Supplied records Start Marker

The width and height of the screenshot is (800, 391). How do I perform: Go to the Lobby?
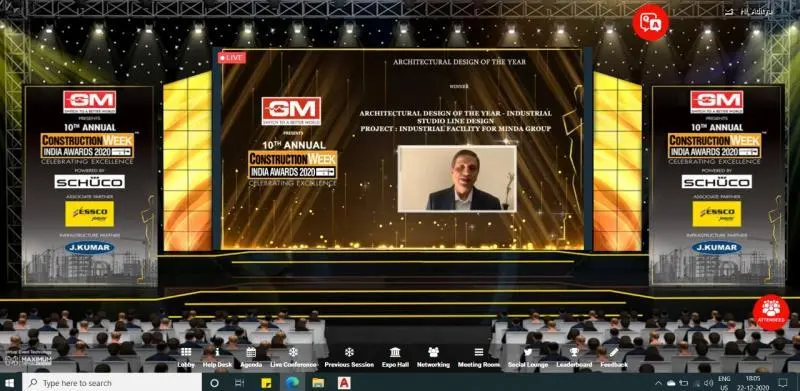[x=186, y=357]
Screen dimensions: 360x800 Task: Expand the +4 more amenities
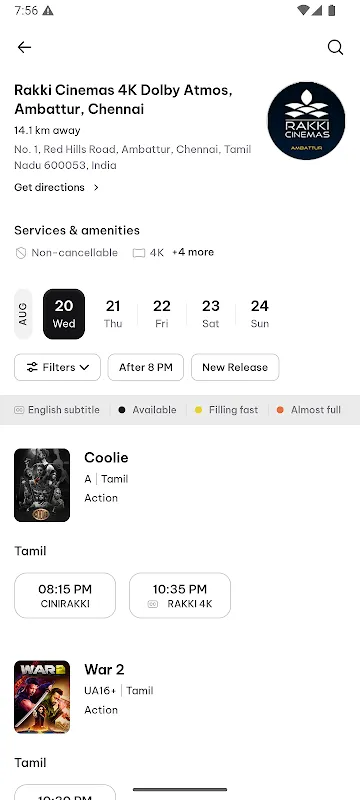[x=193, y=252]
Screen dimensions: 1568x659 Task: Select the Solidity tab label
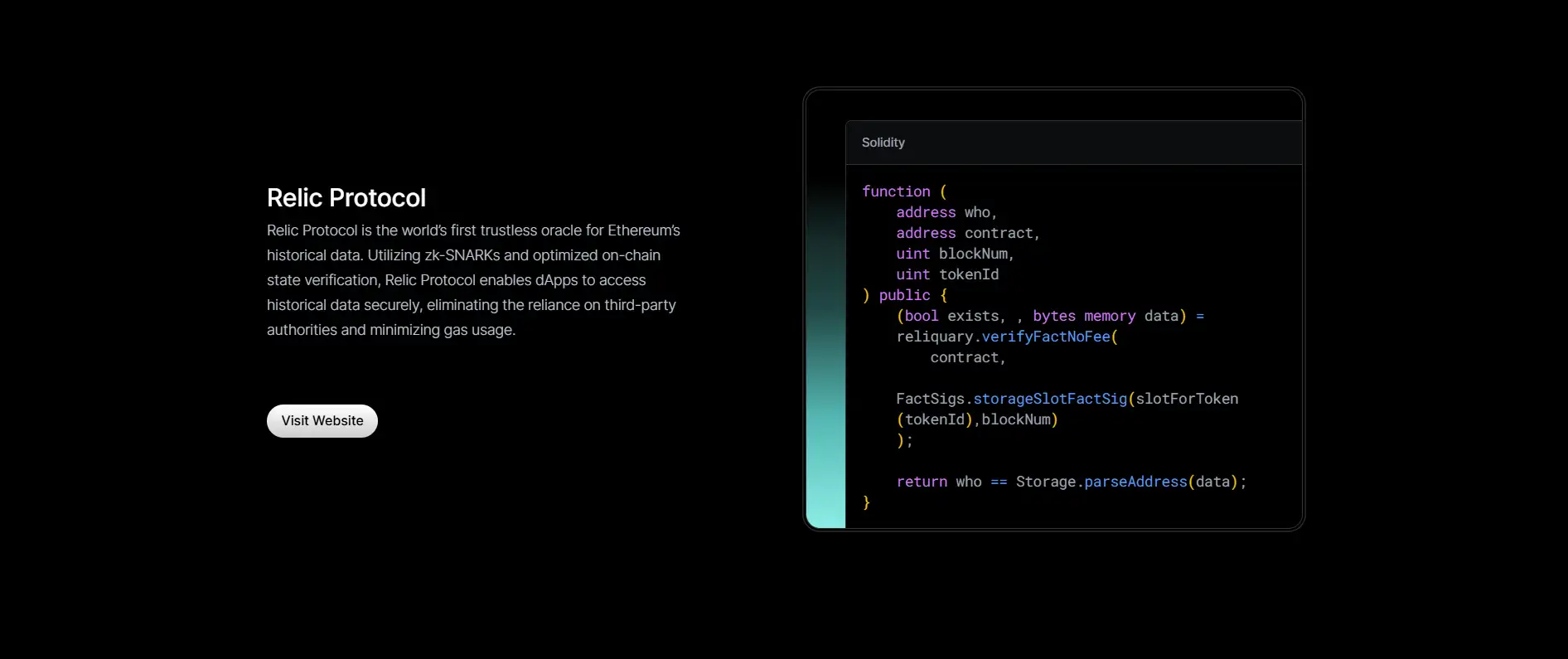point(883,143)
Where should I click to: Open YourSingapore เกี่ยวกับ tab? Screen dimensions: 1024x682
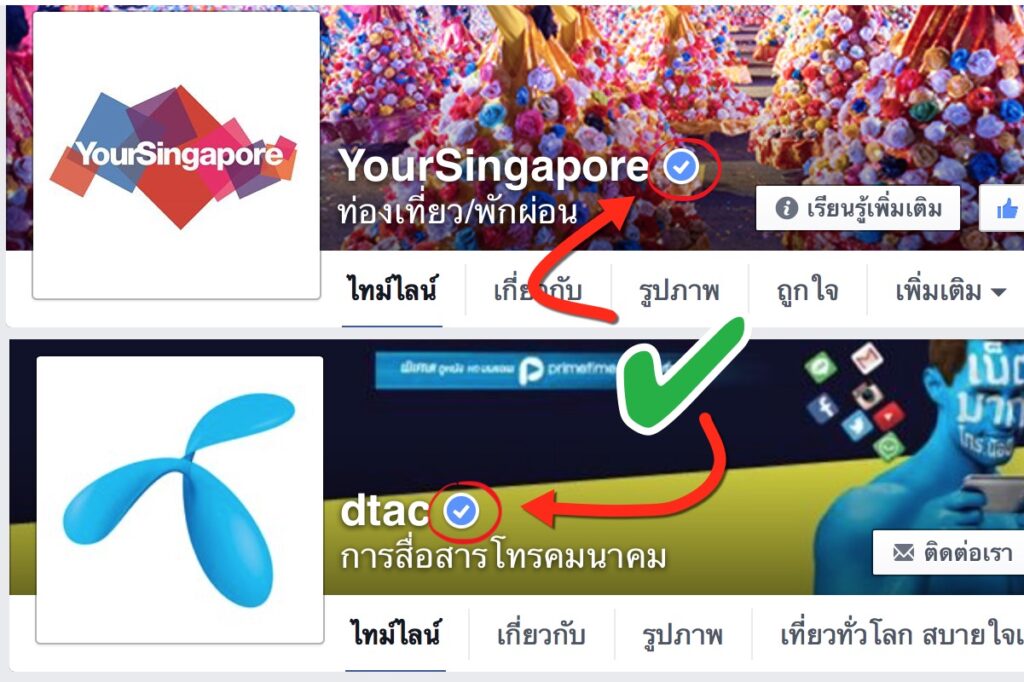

Supplied records End Marker

Work to be completed: All of the material shown above needs to be duplicated exactly. Omit every picture.

Result:
The width and height of the screenshot is (800, 391). How do I perform: Go to the Lobby?
[x=186, y=357]
Screen dimensions: 360x800 Task: Expand the +4 more amenities
[x=193, y=252]
Screen dimensions: 1568x659 Task: Select the Solidity tab label
point(883,143)
Where should I click to: Open YourSingapore เกี่ยวกับ tab? Screen dimensions: 1024x682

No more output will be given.